PharmaTimes talks to Juliet Bauer about her role as MD of Livi UK and the digital healthcare landscape
What is your background and current role?
I am the UK managing director of Livi, the UK arm of digital healthcare provider Kry. In the UK we partner with the NHS to give people access to digital healthcare.
I have a background in digital transformation, and before Livi was chief digital officer at NHS England for three years where I led the digital patient services transformation programme. I am also a patient governor for Chelsea and Westminster Hospital NHS Foundation Trust.
What does your day-to-day job involve?
Day-to-day I steer the direction of the UK business and oversee strategy and operations including our partnership with the NHS and healthcare providers. It’s exciting being able to combine my experience of the UK healthcare system with a passion for digital transformation. We’re working to drive real change and open the doors for better healthcare and quality of life for more patients.

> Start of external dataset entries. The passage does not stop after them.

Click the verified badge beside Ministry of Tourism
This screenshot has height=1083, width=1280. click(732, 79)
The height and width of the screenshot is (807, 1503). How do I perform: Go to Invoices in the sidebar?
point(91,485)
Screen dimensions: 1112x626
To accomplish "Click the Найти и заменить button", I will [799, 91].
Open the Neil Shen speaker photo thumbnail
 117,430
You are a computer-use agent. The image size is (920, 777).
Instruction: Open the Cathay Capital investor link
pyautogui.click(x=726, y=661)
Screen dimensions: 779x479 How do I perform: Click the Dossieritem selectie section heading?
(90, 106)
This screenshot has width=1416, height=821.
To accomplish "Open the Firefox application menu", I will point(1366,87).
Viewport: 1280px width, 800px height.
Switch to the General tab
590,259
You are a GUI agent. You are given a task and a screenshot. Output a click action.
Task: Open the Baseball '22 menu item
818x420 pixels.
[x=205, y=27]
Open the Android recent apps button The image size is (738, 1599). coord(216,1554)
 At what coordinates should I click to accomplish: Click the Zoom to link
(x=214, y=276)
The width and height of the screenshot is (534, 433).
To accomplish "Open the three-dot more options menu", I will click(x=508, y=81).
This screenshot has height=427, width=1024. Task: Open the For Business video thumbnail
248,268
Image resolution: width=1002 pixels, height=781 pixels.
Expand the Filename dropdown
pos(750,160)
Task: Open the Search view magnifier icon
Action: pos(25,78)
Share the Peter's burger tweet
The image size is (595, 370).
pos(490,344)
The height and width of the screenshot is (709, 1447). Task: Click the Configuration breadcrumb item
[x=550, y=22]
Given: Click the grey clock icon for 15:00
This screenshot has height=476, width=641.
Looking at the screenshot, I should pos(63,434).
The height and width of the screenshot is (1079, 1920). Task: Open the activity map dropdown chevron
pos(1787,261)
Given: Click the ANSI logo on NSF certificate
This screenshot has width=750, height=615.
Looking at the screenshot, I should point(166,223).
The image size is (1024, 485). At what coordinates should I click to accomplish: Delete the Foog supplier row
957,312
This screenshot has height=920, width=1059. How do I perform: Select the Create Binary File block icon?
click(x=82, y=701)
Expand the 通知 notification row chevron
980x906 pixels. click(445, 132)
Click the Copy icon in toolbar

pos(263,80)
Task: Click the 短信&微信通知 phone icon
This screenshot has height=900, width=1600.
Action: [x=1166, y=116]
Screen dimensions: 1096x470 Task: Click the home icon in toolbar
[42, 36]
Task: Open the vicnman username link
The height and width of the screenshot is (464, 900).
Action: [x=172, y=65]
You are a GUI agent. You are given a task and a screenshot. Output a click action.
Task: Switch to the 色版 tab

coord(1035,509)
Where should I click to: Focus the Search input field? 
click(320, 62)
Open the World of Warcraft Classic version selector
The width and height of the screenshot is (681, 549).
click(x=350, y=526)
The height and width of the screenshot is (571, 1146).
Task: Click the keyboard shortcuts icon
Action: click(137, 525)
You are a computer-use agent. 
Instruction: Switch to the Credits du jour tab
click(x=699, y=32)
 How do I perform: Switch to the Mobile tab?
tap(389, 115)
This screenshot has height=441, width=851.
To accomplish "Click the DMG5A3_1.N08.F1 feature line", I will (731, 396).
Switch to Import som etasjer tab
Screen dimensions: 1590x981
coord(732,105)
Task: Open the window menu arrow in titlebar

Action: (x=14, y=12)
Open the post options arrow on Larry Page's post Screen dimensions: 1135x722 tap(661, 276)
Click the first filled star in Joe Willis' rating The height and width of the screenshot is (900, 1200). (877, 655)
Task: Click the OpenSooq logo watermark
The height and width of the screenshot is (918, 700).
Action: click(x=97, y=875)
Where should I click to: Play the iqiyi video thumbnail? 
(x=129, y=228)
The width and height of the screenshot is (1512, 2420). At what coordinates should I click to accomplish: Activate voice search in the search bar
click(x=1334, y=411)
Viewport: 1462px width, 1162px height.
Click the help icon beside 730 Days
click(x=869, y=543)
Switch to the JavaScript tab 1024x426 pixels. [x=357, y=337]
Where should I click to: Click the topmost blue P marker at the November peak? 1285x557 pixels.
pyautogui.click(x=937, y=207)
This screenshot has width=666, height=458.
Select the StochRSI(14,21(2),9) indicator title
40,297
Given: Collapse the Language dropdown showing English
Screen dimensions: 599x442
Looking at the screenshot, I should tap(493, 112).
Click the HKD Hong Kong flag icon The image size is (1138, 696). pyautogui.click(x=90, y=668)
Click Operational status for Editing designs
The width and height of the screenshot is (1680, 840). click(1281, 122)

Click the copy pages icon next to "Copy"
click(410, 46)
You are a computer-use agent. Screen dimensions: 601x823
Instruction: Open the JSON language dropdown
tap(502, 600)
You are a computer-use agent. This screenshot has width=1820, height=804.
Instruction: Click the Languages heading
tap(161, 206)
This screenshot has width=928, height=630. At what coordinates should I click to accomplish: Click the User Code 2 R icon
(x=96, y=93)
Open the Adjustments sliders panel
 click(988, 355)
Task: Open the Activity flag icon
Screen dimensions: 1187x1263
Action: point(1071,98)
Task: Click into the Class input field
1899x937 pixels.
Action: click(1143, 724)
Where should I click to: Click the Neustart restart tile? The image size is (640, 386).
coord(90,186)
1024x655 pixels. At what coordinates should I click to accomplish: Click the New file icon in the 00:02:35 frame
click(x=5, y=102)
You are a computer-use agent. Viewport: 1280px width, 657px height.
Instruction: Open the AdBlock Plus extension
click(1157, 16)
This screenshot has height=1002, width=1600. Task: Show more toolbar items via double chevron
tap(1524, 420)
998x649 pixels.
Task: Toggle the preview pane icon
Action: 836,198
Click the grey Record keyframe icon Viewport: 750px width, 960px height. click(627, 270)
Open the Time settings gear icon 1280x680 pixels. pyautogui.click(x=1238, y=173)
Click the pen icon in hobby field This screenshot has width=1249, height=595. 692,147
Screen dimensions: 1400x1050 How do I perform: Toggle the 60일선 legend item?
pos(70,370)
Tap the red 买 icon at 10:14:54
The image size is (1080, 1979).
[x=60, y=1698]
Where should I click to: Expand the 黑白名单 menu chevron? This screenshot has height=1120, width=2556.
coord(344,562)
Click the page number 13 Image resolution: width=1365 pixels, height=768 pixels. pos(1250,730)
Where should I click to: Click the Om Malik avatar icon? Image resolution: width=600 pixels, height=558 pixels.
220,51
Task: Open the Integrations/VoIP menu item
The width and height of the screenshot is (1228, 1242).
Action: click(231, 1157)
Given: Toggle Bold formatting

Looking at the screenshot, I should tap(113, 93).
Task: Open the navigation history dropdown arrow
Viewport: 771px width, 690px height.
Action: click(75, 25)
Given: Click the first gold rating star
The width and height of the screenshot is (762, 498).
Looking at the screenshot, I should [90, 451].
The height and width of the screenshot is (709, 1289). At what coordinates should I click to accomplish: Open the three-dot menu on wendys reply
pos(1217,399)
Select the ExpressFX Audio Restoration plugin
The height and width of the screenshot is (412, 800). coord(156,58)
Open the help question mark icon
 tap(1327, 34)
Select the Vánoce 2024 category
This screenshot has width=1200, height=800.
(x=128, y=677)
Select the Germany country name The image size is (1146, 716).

What do you think lies in the future for digital healthcare in the UK?
Digital healthcare is not a new phenomenon but over the last year, in the context of the COVID-19 pandemic, it has taken centre stage – both in accessing GP services virtually and in communications around the vaccine roll out. Done well, digital should also increase capacity in our healthcare system, and help GPs deliver the best care possible by providing a simple and efficient patient management platform.
In future, more people will access healthcare services digitally, with digital services working in tandem with in-person care. We’re seeing a transformation in how care is delivered in the UK and we now need to build the framework to deliver it properly. When digital is done well it can be a real game changer.
What key challenges must be overcome to boost patient access to healthcare via digital channels?
With COVID-19 threatening to widen health inequalities across geographies, age and social demographics, digital tools that work for patients can make care more inclusive and help those struggling to access the system. Access to healthcare is everyone’s right and removing barriers that prevent patients being able to access care is a key challenge to overcome. This can be done in numerous ways, including, for example, having a British sign language interpreter joining virtual GP consultations, facilitating more languages when booking an appointment and ensuring tech support for anyone struggling to use the app.
A deeper solution to this challenge is working with healthcare systems, governments and clinicians to redesign and improve how people access care, with inclusivity a core principle. Ultimately it is about using digital tools to create a healthcare system that puts patients first.
Where do you think optimal use of digital tech could make the most difference to patients?
Digital tech has the power to improve patient experiences and outcomes across the board. One area where real progress could be made is mental health, providing patients with the preventative tools and help they need. With the pressures of the pandemic, there has been a surge in people seeking mental health treatment. This has created a backlog of patients and the numbers are only likely to rise further as the impacts of the pandemic continue to resonate.
Digital consultations are an effective way to help ensure patients can quickly access high-quality care for a mental health-related illness. Digital technology can offer simple and safe access to diagnosis and treatment. Clinicians and healthcare providers can reassure patients that there is mental health support available for those who need it. In some instances, remote consultations can seem less threatening for someone struggling with anxiety or agoraphobia for example. A GP is looking for the same signs during an online consultation as they would in-person. Digital also has a role to play in treating chronic conditions.
What drives your passion for your area of work?
Working to improve digital healthcare is a deeply personal mission for me. In 2015 due to a very challenging second pregnancy, I was rushed to hospital for the 14th time, not knowing if I would have the chance to meet my daughter. We both received life-saving care and my experience of dealing with the ongoing complexities of the healthcare system was the impetus behind my career change. I want to use digital technology to improve access to care for all.
I am passionate about promoting women in tech and am part of networking groups to promote women in senior leadership positions.
What are your passions outside of work?
Surfing, which is not the easiest hobby for a Londoner.
What keeps you awake at night?
The idea that decisions made now about how digital healthcare services are commissioned could lead to more, not less inequality for future generations. With the technology available to us, there is no good reason for access to quality care to vary depending on where you live or who you are. We must work together to ensure everyone has access to high quality care, when, and where they need it.